Fetching a link of a webpage (harder than it seems)

danielson has asked for the wisdom of the Perl Monks concerning the following question:

Hey Folks, For the past weeks, I tried to extract a specific link of a webpage:
http://search.live.com/results.aspx?&mkt=en-us&scope=books#t=Ym0yV_awWwwdJ0lMJwJx5g&page=1&sq=
Right above the book page image, there is a "next page" button, that points towards:
http://search.live.com/results.aspx?&mkt=en-us&scope=books#t=M-BkRr2dwOhxBBOAGBtqhg&page=1&sq= This link is the only thing I'm interested in.

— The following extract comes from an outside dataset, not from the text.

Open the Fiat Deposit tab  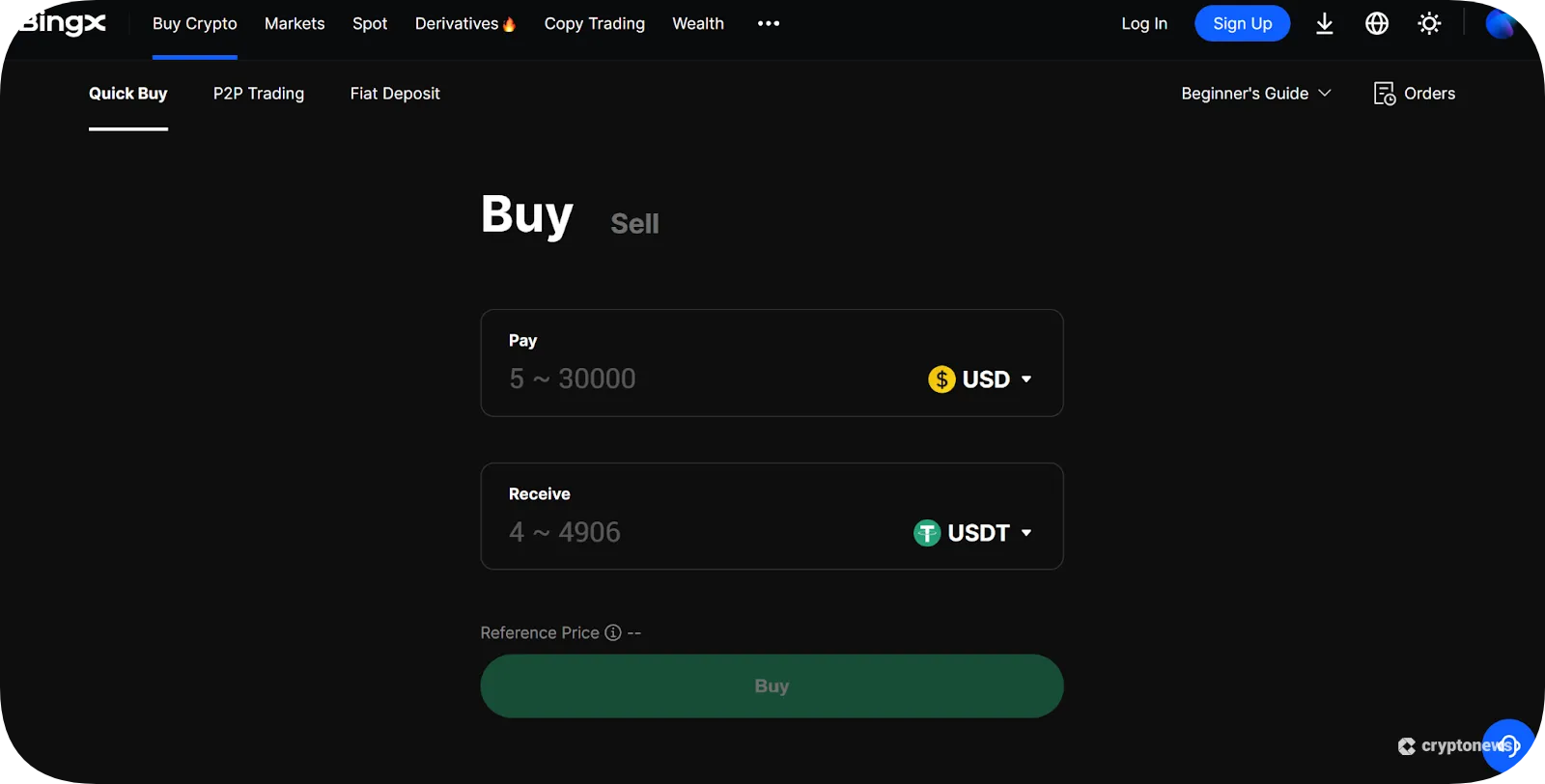(x=394, y=93)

I tried to fetch the page with LWP::Simple and LWP::UserAgent and always got something totally different of what firefox or IE produce. Crucially, the one link I'm interested in is absent...
I know that javascript is not supported, but that doesn't seem to be the problem as this link does not even seem to appear in the javascript code (it's not there if I fetch all related webpages with wget).
BUT, if I do "save webpage, complete" with firefox, the link occurs both in the javascript file (livebooks2.js) and in the html page.

Now I don't even know where to start... Any ideas on which way to go? How are the page's "frames" built? I suspect I'm downloading the page before they were even "built". Is there a way I could let them appear before saving the page... Duh... this is confusing.

Daniel

PS: please note, that I have permission to perform this!

Comment on Fetching a link of a webpage (harder than it seems)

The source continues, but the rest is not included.